## What to produce:
Copy out the part of the items that opens with the line containing "Given: Select the oe2.5_deb_arm Packages file" and runs through the end of the items, both ends included.

## Provided records:

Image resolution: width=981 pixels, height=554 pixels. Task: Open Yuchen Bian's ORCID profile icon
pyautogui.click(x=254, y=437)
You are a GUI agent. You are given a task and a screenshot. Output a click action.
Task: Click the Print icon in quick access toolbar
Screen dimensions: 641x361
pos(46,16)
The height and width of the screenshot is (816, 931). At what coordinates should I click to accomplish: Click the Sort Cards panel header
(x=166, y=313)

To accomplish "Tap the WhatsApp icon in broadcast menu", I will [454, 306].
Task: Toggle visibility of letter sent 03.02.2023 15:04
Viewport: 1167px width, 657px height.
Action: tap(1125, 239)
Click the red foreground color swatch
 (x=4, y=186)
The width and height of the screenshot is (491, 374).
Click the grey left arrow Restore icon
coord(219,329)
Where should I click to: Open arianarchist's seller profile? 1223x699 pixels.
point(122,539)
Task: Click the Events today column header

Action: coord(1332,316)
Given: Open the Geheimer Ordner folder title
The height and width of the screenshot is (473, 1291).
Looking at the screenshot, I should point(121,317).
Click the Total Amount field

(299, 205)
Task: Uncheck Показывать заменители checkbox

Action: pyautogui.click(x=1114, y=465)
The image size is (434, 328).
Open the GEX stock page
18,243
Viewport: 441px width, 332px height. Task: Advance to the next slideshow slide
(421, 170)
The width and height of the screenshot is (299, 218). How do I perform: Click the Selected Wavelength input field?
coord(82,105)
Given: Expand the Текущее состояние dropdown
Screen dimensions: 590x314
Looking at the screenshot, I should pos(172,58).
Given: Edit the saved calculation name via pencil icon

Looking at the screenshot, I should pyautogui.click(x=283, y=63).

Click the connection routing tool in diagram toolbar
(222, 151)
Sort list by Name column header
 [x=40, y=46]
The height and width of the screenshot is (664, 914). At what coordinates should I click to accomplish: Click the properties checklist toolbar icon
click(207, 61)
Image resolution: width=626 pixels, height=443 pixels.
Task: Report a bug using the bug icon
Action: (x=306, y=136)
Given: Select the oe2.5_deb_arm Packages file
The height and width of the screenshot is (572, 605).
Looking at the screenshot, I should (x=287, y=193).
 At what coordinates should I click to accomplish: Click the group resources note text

## Exercise output:
Given: Select the oe2.5_deb_arm Packages file
The height and width of the screenshot is (572, 605).
Looking at the screenshot, I should (x=287, y=193).
 At what coordinates should I click to accomplish: Click the group resources note text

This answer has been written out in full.